Wayne Bould strongly suggests that the best way to avoid this gas price crisis is for the federal government to put some money, approximately $40 million, into a joint fund with the Tasmanian state government with a view to purchasing our gas pipeline. That way the government takes control of the situation and can guarantee the delivery of competitively priced gas to all Tasmanians for the foreseeable future. Unlike the majority of politicians in this parliament whose focus is on clean energy at any cost, Mr Bould and Tasmanian captains of industry understand that, in order for Tasmania—indeed, Australia—to thrive, prosper and protect workers when competing on unfair overseas markets, we must be able to deliver and guarantee cheap energy to our communities. When compared to our overseas competitors in America, our industries are paying approximately three times the cost of energy. That means that, for a business to compete, they must cut wages and conditions of Australian workers or just go broke. We do not want either, so we must guarantee our businesses cheaper energy.
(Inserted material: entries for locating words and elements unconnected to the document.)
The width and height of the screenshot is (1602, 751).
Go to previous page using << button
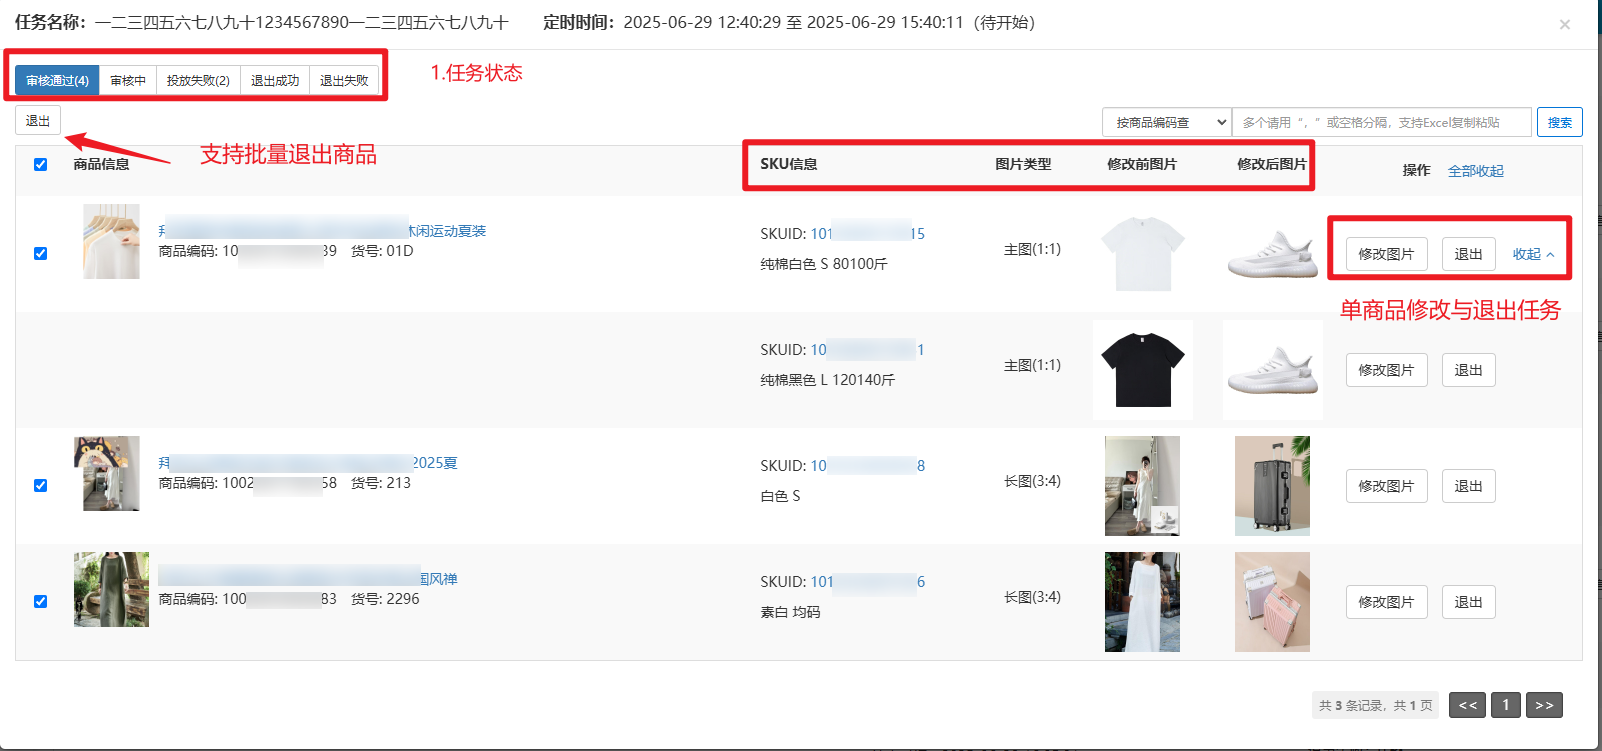click(1467, 705)
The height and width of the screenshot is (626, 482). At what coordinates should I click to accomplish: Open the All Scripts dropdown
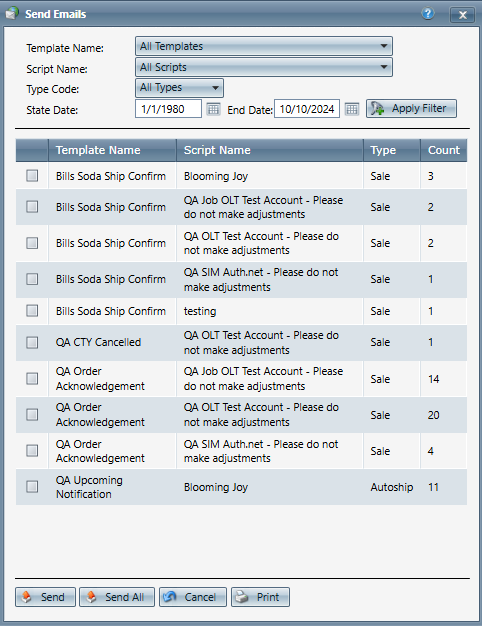264,67
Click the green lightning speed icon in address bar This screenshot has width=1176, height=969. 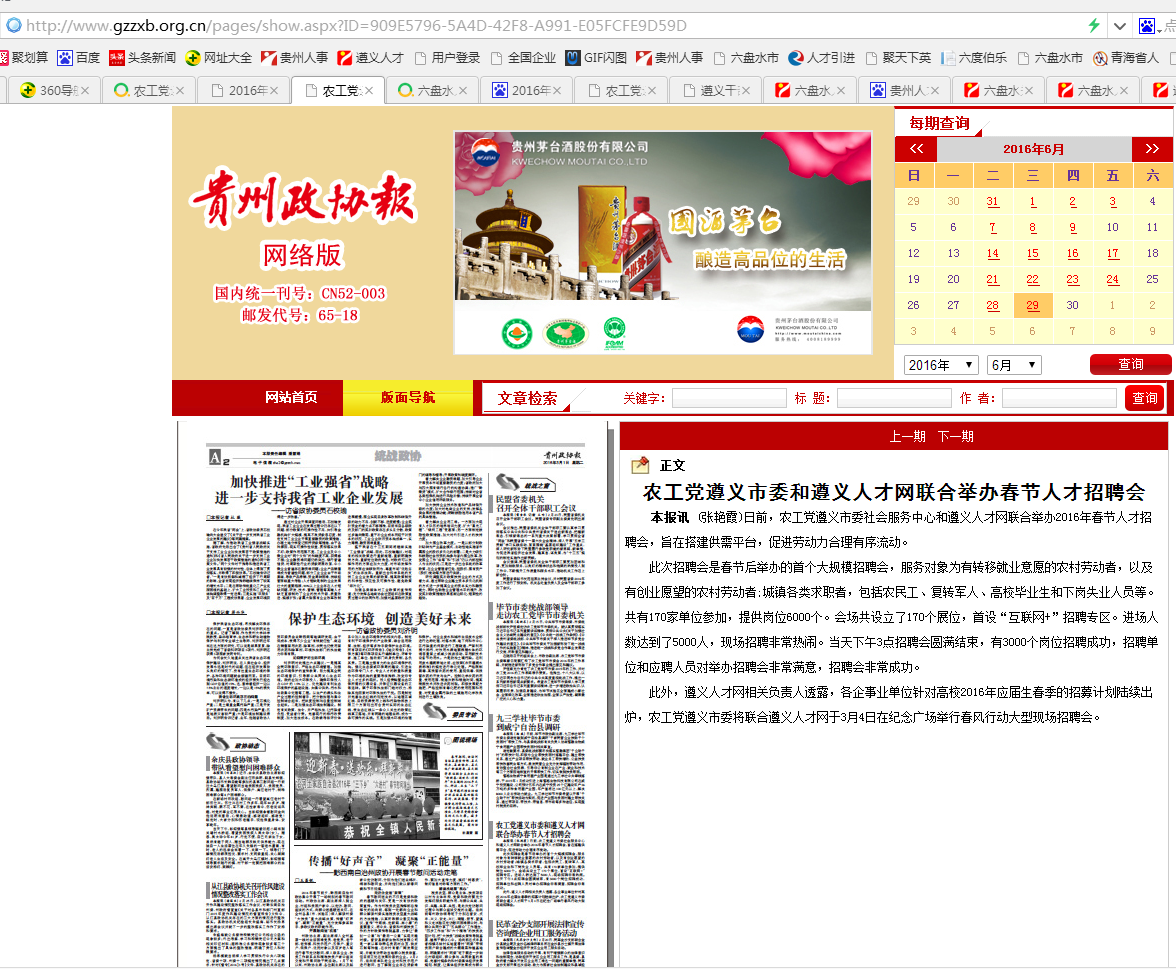1094,25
In describing his solution to the gas price crisis, Mr Bould said:

Federal government can subsidise the transmission costs, but the other thing I put to you guys the other day is that when you look at the large pledges of money .. that normally occurs when you move to election mode in this crazy three-year cycle.
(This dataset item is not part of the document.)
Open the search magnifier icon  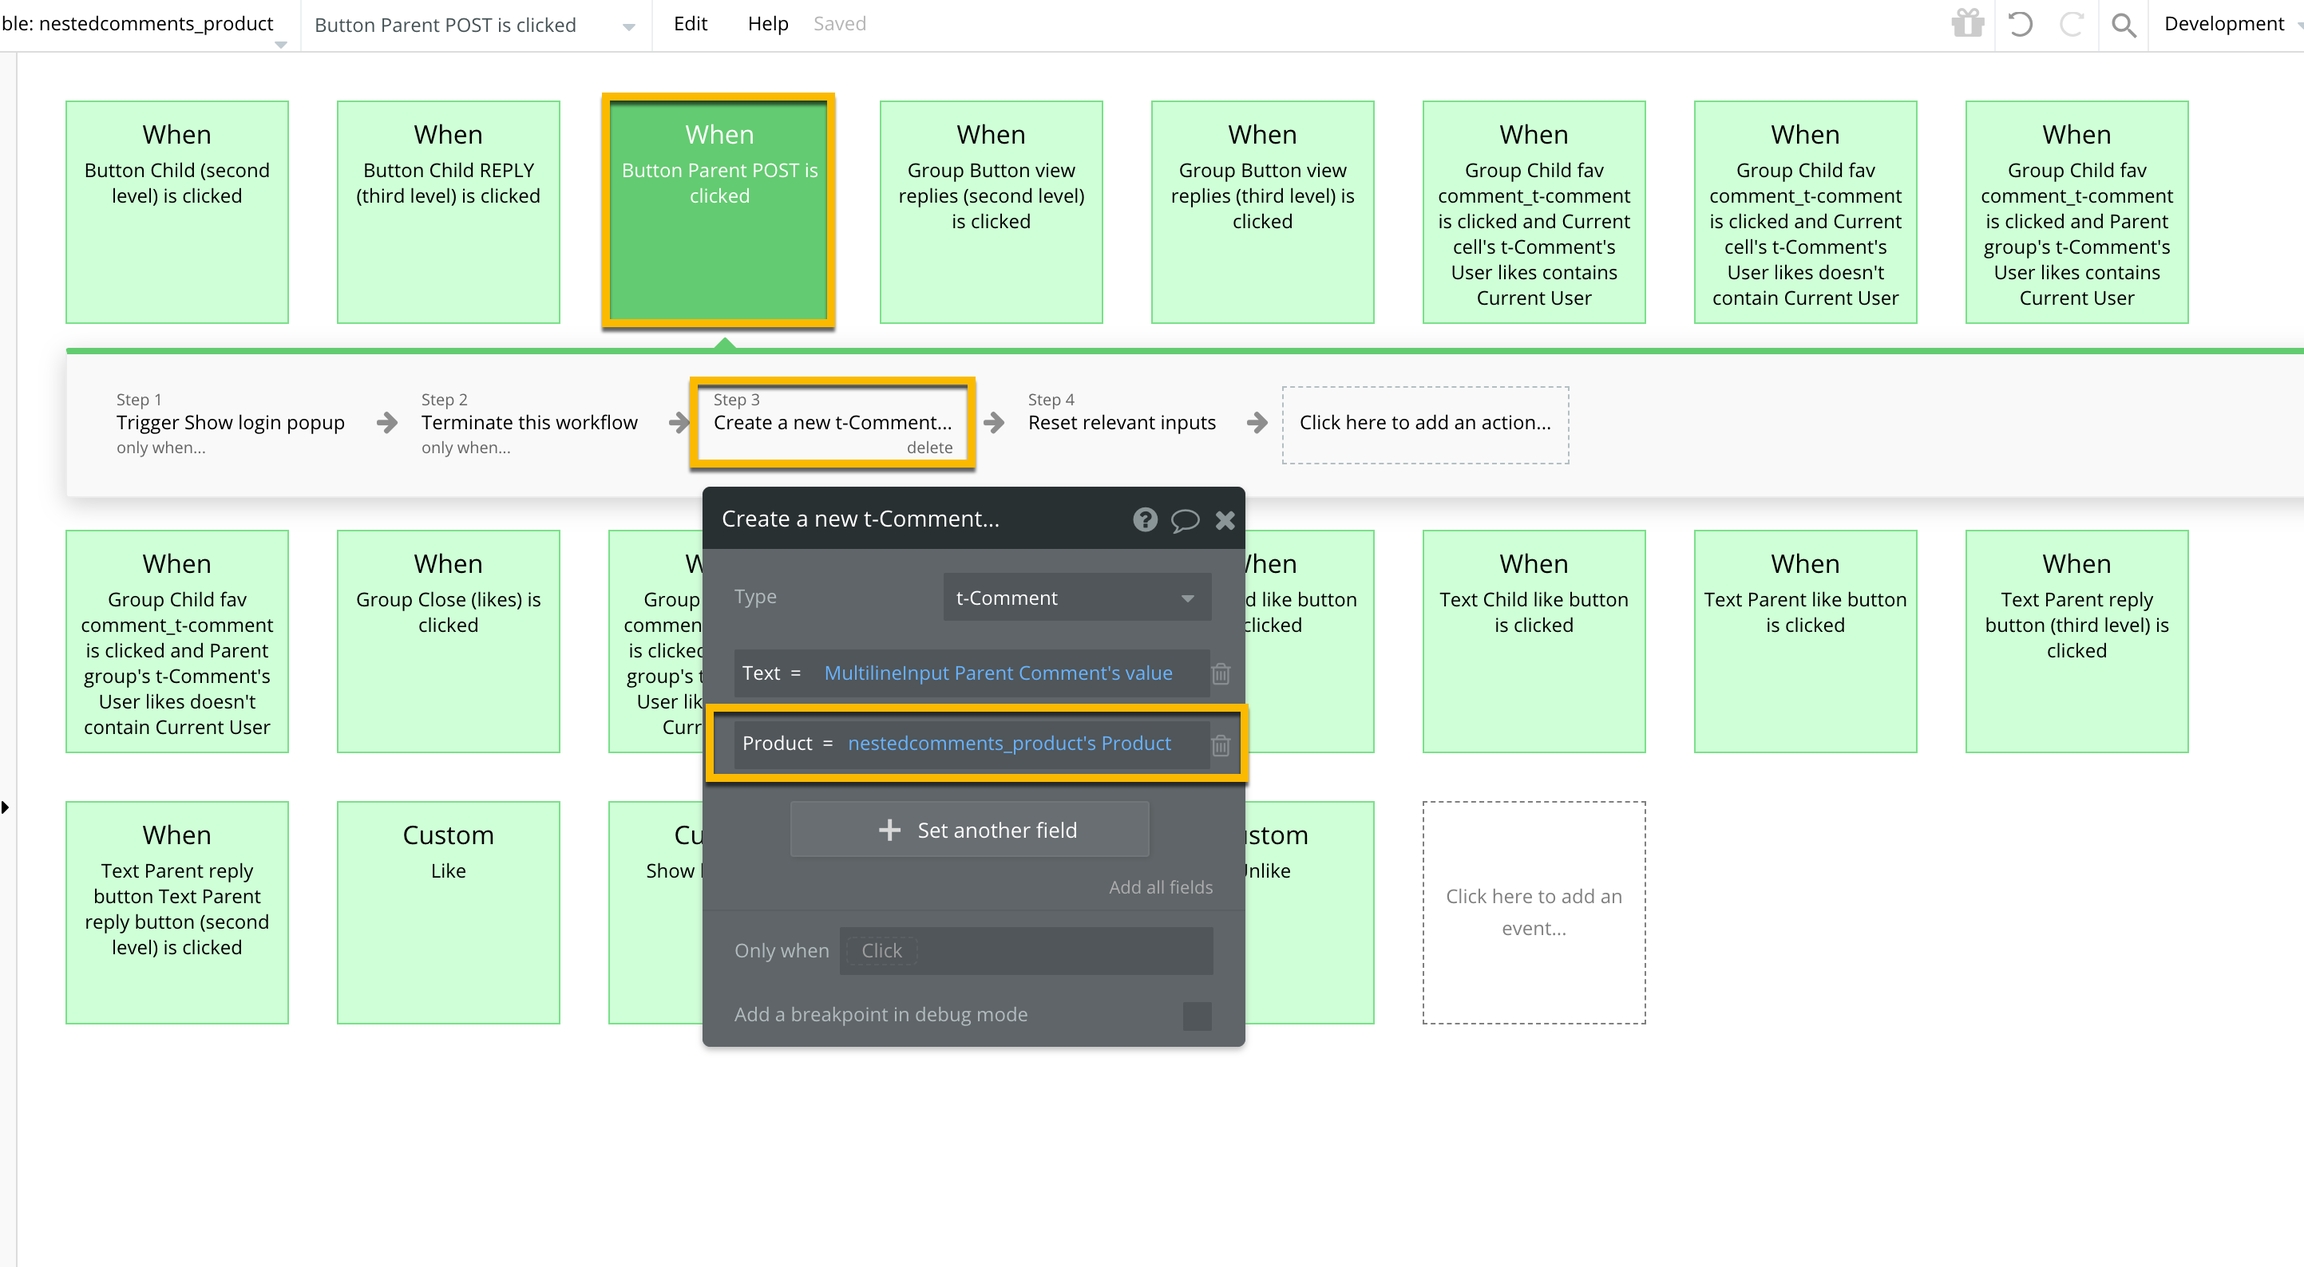[2123, 25]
... people start to wave their arms around and say we will put $20 million for this and $30 million for that; it's going to generate some jobs.

The first rule for dealing with politics is the jobs never arrive, the money gets spent and predominantly gets wasted. So if you look at sensibly applying money to infrastructure in Tasmania, and one of the big issues Tasmania has right now is replacement of infrastructure, then you would be better off saying to the government: 'Put some money towards a loan for us to buy out Palisades so that the Tasmanian government could own the pipeline forever and a day.'

There are several ways to do it. One example would be the government stumps up $40 million and, between the state government's AAA borrowing rating and the federal government's AAA rating, we go to an investment bank or an investor of the toll road scenario and say to them: 'You fund the rest of it and you get a return on it for the next four or five years.' But at the end of the four or five years or ten years, the loan is repaid and the Tasmanian government then owns the pipeline. Or alternatively you have a toll on the pipeline for that period of time, but it resumes to the Tasmanian government and that way, ultimately, we get to own it.

The trick is not so much in looking after what comes down the pipeline now but in using it strategically. If we want to build on the north-west and north-east coast or in the midlands and Oatlands then we want to build downstream processing or value-adding processing for niche businesses that take our resources and add value to them, either from the forest or from minerals, or even from agriculture.

Just about every downstream processing plant requires energy and one of the best forms of energy, one of the most efficient forms of energy, the least polluting energy is gas. So if you want to take a hardwood woodchip that is currently being exported to Japan and make it into pellets that can be used for power generation or house frames, or technologically advanced things such as they are making in Scandinavia, you can do that. They are not big businesses but you can have a lot of small businesses. They are all energy dependent so the conversion process from woodchip to whatever your end result output is will always be dependent on energy. The energy that comes from that gas pipeline can be redeployed to add benefit that will ultimately add downstream jobs and downstream processing.

I call on the government, both state and federal, to listen and respect business people like Mr Bould and the Tasmanian economic council, and to act to protect us from this looming Tasmanian gas price crisis.